In CommonMark, there is the notion of indented-code-blocks. In the current implementation of #1863, if we have something like this on the header:
{- Hi there
how are you?
-}
At first glance, I expected that this could generate two <p> sibling elements. On the processing, the comment delimiters will be removed, so it will be come the following text:
Hi there
how are you?
And mmark will parse it and produce the following html
<p>Hi there</p>
<pre>
<code>how are you?
</code>
</pre>
And that's its expected behaviour, being mmark a commonmark parser. But should be keep it that way and do no indentation-related processing? The first test I did was with a doc header like in that example and I ended up a litttle confused, I didn't knew about that common mark rule though.
The following example renders two paragraphs:
{-
Hi there
how are you?
-}
For simplicity, I think that we should do no-indentation processing and encourage users to use the latest: to start their docs on next line after the {-. But I'd like to see your thoughs/regards about this.
Yeah, I agree that the documentation should not be indented and should start on the line after the {-. This is why most of the Prelude documentation is formatted in that way.
@Gabriel439: Should the tool still just remove the {- prefix or remove the entire first line? Currently it is doing the prior.
Won't we need to properly handle indented comments anyway once we start processing in-code comments too?
E.g.
let MyRecord =
{ {-| foo
bar
baz -}
x : Natural
, ...
}
I don't see why we shouldn't support this for headers too.

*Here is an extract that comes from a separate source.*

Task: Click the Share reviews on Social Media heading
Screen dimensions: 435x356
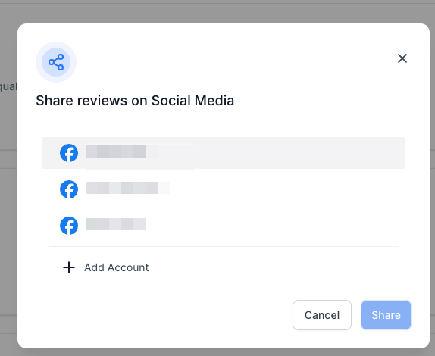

It's a bit tricky of course, but we also have already established some (i assume) similar rules for multi-line strings: https://github.com/dhall-lang/dhall-lang/blob/master/standard/multiline.md#indentation
I think we should rather consider not supporting indented code blocks since they won't mix well with indented block comments.
rustdoc AFAICT seems to bypass this issue by requiring each line to start with ///, so there's never any ambiguity on how far a comment line is indented.
I think we should rather consider not supporting indented code blocks since they won't mix well with indented block comments.
Or establish some rules about what type of comments should be used for your documented element. Like for example:
Although I dont like it to much...
rustdocAFAICT seems to bypass this issue by requiring each line to start with///, so there's never any ambiguity on how far a comment line is indented.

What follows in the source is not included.